In both of these sentences the verb in the head clause, indicated, fixes the 'Reference Time' (RT, the time you are talking about) in the past. That RT establishes a time context—the linguist Renaat Declerck† calls this a temporal ‘domain’—to which closely integrated subordinate clauses are ordinarily related. At the times you are talking about:
- The approaching ship was a pirate ship. —we are not concerned with the ship’s present status, whether it is now a pirate ship or has been captured or sunk, only with its status at the time of your narrative
- The approaching person was your father. —we are not concerned with his present status, whether he is still alive or has disowned you, only with his status at the time of your narrative
This is not an inviolable rule; it may be overridden in a different context. For instance, if you are reviewing your firm’s current financial status, you might allude to a conversation in the recent past but report what was indicated in the present tense:
I spoke with Jack yesterday and he indicated that the Offenburger account is still delinquent.

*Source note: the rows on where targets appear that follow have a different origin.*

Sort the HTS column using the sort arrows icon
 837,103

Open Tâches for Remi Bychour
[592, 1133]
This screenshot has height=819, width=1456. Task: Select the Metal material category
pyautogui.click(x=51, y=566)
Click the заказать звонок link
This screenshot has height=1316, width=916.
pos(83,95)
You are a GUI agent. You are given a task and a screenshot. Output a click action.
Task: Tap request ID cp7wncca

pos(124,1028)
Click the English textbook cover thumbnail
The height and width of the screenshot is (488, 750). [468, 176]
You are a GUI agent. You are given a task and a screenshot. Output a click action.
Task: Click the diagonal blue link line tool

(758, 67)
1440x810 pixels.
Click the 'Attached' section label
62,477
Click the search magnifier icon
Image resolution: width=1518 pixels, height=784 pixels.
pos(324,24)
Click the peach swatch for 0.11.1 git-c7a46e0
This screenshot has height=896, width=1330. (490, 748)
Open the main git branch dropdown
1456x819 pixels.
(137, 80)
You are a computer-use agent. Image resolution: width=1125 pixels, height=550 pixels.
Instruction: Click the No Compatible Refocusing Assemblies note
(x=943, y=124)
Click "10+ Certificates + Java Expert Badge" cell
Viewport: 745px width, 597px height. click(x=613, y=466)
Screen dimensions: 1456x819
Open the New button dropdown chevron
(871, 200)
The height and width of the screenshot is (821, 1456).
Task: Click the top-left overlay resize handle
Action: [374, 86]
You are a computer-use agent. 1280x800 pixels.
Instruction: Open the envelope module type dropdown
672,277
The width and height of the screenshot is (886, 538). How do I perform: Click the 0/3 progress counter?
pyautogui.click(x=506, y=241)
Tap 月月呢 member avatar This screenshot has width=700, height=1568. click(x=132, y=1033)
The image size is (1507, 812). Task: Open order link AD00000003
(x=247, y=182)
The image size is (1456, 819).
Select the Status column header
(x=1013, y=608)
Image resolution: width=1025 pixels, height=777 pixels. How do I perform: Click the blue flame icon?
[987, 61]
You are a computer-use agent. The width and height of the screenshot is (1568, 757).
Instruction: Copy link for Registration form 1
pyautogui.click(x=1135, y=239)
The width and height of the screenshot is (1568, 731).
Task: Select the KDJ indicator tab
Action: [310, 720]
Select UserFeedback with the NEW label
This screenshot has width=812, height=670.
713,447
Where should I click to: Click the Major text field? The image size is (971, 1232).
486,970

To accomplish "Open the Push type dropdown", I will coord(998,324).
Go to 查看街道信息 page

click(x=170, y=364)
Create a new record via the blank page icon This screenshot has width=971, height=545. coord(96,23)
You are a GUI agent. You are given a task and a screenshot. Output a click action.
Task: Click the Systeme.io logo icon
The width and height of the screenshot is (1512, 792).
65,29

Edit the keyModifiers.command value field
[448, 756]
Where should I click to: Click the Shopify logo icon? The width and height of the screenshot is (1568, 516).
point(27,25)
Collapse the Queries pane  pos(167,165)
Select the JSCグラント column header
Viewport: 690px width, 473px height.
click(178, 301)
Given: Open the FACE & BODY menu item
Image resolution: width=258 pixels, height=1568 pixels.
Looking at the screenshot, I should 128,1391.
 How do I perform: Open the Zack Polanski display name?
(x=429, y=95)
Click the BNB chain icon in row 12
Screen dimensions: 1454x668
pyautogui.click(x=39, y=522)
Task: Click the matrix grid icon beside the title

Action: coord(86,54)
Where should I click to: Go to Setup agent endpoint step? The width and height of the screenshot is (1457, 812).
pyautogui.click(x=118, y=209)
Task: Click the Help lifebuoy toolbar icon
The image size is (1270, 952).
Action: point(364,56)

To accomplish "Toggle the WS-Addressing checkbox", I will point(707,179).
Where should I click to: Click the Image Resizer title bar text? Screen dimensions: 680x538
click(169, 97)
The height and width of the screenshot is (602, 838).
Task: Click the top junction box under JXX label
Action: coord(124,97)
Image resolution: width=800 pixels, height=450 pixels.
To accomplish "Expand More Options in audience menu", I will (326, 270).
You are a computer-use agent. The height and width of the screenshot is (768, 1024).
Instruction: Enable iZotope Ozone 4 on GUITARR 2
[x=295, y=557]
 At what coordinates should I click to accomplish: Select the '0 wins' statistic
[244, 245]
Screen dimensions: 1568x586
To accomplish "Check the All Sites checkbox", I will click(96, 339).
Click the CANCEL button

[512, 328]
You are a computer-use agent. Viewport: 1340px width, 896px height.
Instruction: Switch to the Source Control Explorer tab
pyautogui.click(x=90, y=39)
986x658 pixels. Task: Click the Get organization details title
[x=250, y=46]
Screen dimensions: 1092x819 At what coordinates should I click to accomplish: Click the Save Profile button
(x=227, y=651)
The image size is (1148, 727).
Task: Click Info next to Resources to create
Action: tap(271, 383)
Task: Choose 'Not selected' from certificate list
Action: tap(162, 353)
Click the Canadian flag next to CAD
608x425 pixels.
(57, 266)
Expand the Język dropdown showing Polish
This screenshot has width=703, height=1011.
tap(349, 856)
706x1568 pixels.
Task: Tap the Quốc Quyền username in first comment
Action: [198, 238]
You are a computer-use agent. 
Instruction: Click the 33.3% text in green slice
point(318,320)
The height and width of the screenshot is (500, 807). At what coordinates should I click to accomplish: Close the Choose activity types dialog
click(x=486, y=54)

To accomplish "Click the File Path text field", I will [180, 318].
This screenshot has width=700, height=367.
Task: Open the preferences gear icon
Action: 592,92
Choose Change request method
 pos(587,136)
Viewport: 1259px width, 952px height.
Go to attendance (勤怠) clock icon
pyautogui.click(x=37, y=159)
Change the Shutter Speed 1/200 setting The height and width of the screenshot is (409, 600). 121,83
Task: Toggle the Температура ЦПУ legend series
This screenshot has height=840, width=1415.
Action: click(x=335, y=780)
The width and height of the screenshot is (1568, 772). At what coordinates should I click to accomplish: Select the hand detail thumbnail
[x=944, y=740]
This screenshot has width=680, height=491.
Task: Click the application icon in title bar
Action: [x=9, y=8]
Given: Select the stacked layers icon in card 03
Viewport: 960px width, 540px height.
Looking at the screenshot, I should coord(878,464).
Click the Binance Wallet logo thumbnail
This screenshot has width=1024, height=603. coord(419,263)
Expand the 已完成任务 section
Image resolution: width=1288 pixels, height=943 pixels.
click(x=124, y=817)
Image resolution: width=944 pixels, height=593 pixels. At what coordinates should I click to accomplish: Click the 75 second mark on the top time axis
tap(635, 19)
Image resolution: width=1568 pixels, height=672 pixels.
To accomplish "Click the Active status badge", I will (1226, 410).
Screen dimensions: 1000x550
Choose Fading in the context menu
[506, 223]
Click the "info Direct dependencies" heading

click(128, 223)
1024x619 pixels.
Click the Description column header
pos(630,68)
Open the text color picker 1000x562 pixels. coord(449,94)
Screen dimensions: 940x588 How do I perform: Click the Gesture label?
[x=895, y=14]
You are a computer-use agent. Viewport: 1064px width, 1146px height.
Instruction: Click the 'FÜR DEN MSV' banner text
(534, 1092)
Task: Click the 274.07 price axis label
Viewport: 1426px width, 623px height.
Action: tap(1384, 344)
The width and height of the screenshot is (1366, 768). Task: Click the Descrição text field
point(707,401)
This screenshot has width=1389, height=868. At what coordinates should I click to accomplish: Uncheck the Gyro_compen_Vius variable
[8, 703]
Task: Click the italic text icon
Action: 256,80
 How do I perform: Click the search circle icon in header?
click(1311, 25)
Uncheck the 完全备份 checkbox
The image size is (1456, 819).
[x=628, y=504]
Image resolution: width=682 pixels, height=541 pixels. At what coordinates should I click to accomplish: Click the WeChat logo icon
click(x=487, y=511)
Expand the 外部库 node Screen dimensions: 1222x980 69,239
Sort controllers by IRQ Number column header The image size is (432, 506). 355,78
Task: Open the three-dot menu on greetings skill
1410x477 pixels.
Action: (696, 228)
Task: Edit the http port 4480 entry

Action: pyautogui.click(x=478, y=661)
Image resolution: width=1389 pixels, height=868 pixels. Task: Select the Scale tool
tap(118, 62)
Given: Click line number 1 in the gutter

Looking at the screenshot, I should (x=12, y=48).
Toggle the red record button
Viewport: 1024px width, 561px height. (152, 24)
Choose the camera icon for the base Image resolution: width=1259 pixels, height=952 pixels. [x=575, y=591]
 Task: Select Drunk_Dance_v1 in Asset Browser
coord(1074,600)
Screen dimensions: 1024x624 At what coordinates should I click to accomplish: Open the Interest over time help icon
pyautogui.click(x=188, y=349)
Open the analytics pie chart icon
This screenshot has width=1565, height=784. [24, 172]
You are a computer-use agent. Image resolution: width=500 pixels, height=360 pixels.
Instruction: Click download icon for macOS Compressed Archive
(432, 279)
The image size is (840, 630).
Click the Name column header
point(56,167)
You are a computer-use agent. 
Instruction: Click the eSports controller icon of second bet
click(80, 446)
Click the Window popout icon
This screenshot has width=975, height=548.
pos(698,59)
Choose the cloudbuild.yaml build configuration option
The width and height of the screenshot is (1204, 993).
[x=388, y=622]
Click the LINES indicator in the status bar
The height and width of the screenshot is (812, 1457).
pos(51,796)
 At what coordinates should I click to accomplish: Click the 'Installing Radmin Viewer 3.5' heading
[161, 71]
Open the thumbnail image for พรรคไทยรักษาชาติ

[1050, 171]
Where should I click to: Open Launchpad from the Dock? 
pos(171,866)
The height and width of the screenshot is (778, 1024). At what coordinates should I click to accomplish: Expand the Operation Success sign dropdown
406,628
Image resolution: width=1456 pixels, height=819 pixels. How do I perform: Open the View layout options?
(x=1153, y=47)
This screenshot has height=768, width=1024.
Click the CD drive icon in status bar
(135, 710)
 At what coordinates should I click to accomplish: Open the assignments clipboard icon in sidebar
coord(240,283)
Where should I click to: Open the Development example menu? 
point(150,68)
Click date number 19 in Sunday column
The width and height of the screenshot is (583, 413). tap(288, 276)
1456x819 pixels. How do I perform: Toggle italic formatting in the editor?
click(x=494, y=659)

Here the context is a present RT, which you drop out of only temporarily to mention your source. But in your examples the RT is clearly past: your concern is with the identity of the ship and the person at that past time.
†With various co-authors in a number of articles and books from 1989 to 2006. A brief online treatment is A model of the English tense system; unfortunately, the illustrations there are unintelligible in the html encoding.